*TASK INSTRUCTIONS*. For the records below, the count of lines that hold "computer" is required; give only that number.

*THE INPUT*.
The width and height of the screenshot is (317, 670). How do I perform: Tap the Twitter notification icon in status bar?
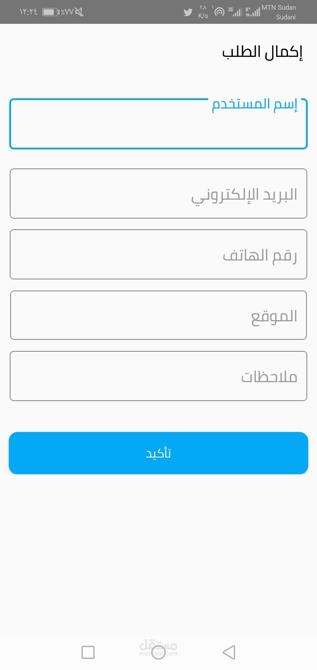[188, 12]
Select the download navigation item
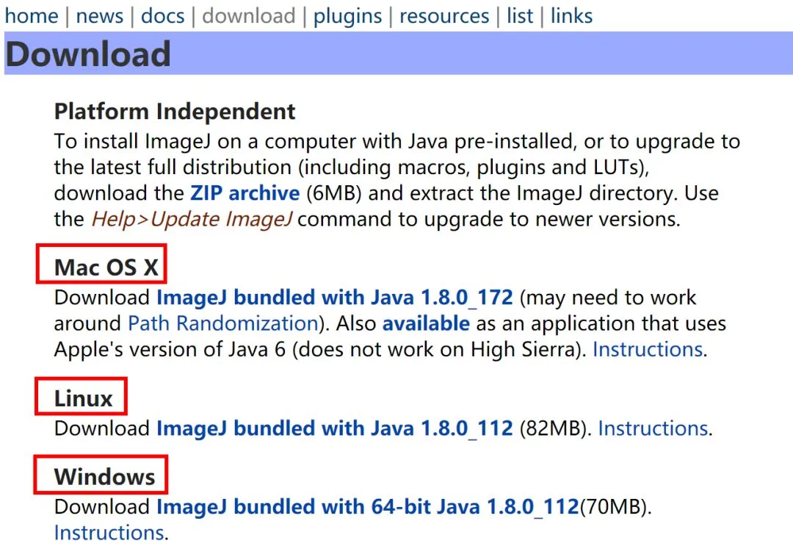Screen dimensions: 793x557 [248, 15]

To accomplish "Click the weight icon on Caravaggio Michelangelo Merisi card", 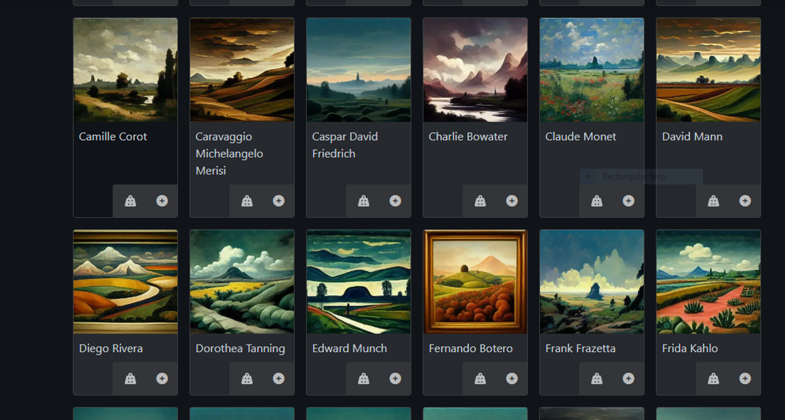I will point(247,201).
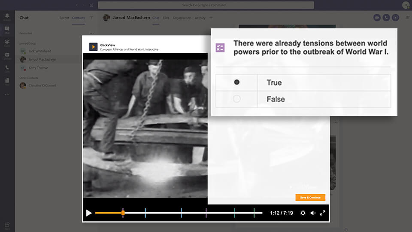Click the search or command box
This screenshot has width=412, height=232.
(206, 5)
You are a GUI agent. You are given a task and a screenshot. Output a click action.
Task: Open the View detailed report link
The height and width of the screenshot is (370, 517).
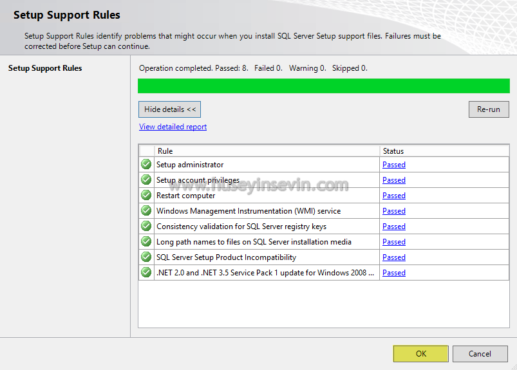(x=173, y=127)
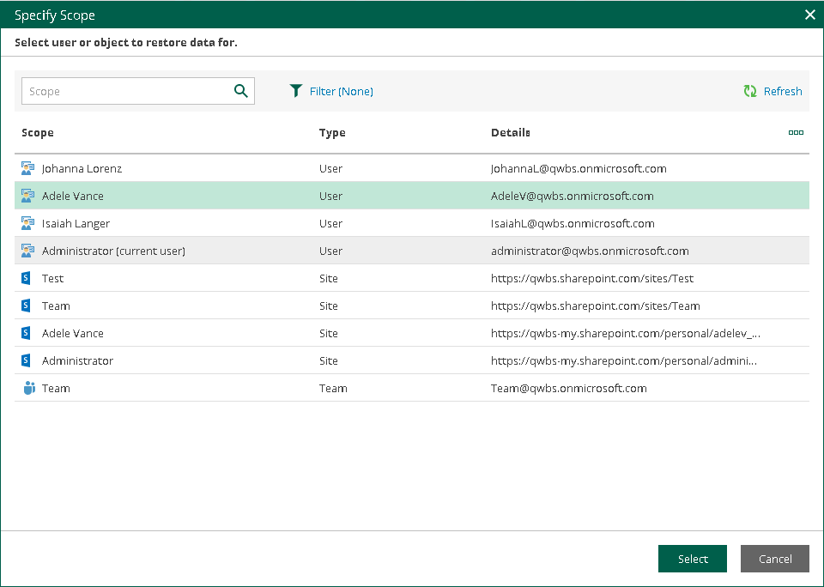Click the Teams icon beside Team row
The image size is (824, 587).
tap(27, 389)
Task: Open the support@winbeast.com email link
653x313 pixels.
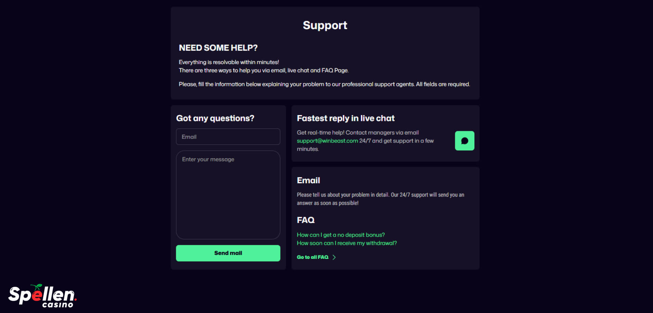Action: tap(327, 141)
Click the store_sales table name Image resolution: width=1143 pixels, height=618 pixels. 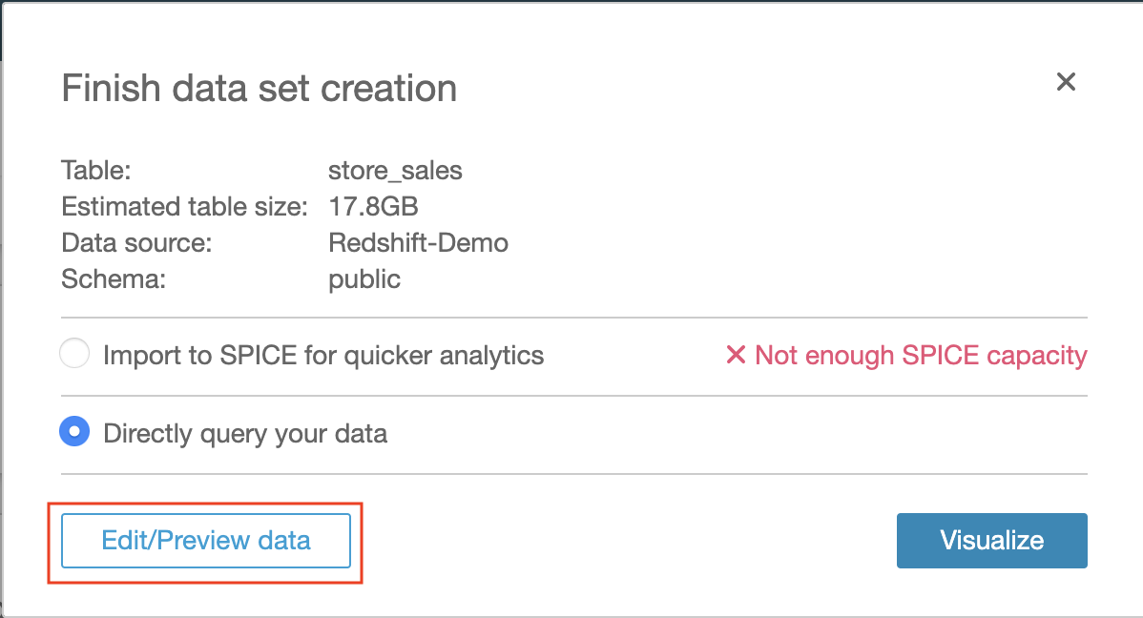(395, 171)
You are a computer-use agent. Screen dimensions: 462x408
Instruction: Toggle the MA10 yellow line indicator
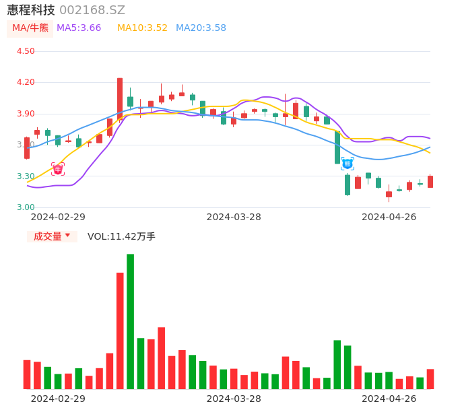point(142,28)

...

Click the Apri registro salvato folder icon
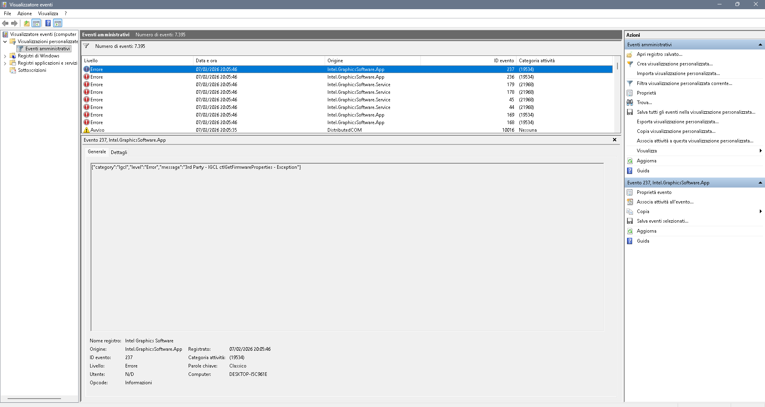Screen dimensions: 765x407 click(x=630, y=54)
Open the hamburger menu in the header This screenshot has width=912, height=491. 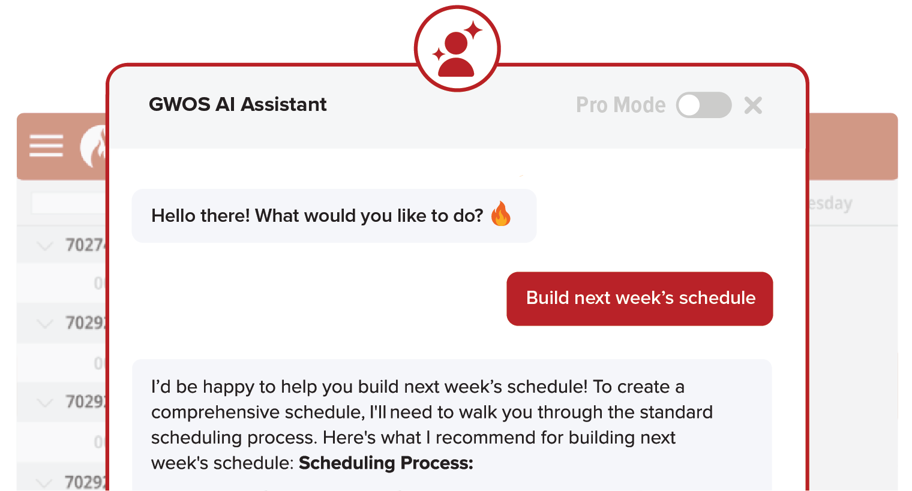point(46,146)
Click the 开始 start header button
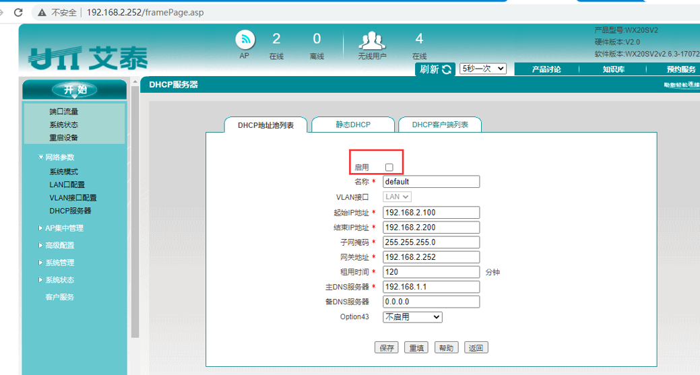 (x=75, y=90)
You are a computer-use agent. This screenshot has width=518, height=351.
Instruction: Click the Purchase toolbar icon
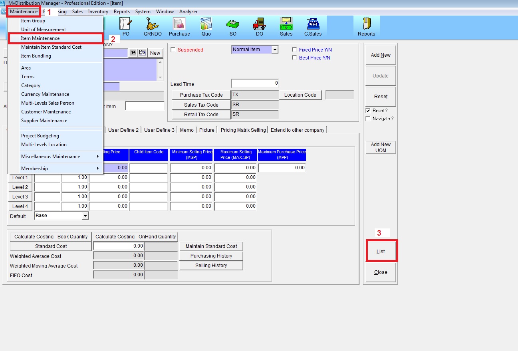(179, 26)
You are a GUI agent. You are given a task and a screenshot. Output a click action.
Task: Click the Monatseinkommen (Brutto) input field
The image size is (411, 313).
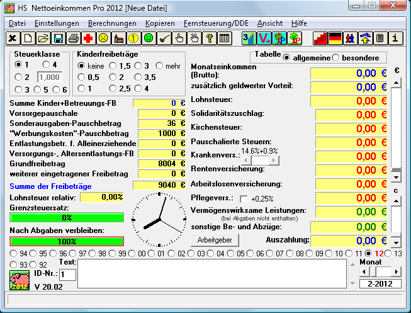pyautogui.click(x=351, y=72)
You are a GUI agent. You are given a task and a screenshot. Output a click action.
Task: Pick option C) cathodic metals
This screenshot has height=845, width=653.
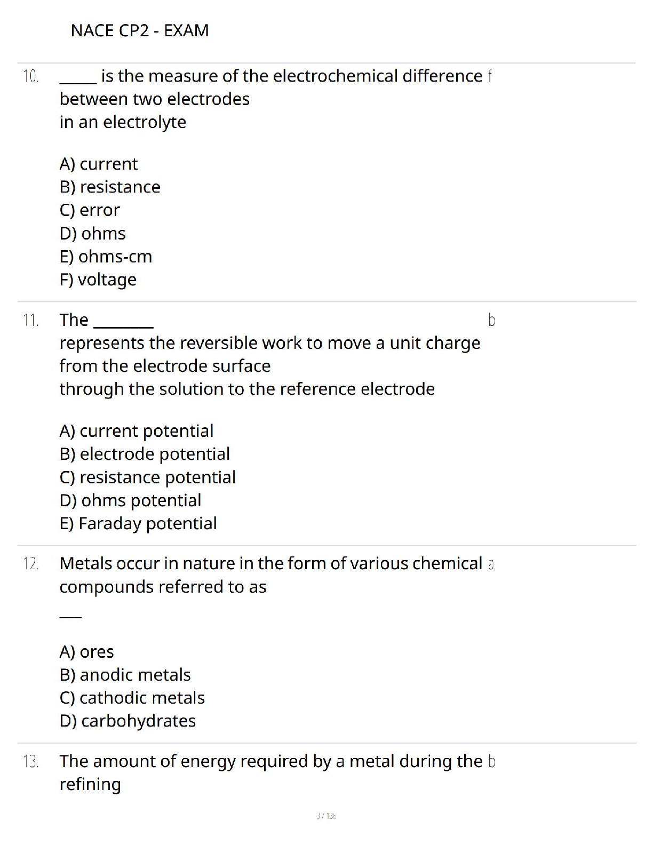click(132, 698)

==

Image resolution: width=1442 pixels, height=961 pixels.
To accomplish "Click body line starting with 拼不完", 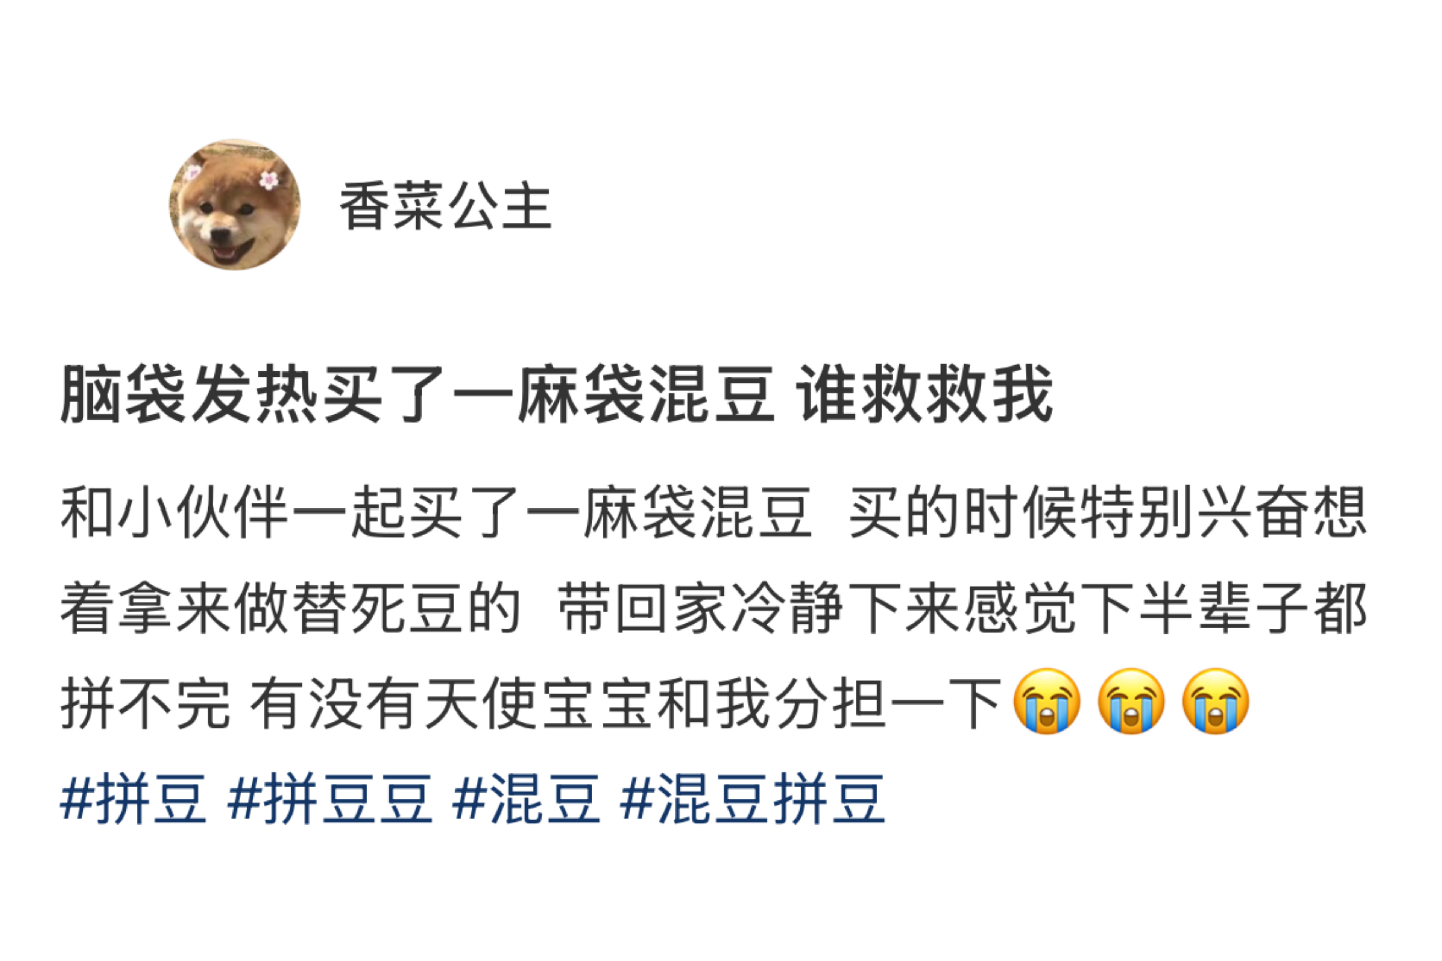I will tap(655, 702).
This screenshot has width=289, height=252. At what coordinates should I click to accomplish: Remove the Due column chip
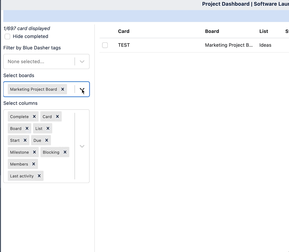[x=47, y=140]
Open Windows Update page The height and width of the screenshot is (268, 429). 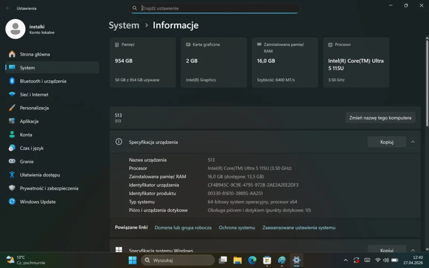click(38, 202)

*RESULT OF THE TASK*. 2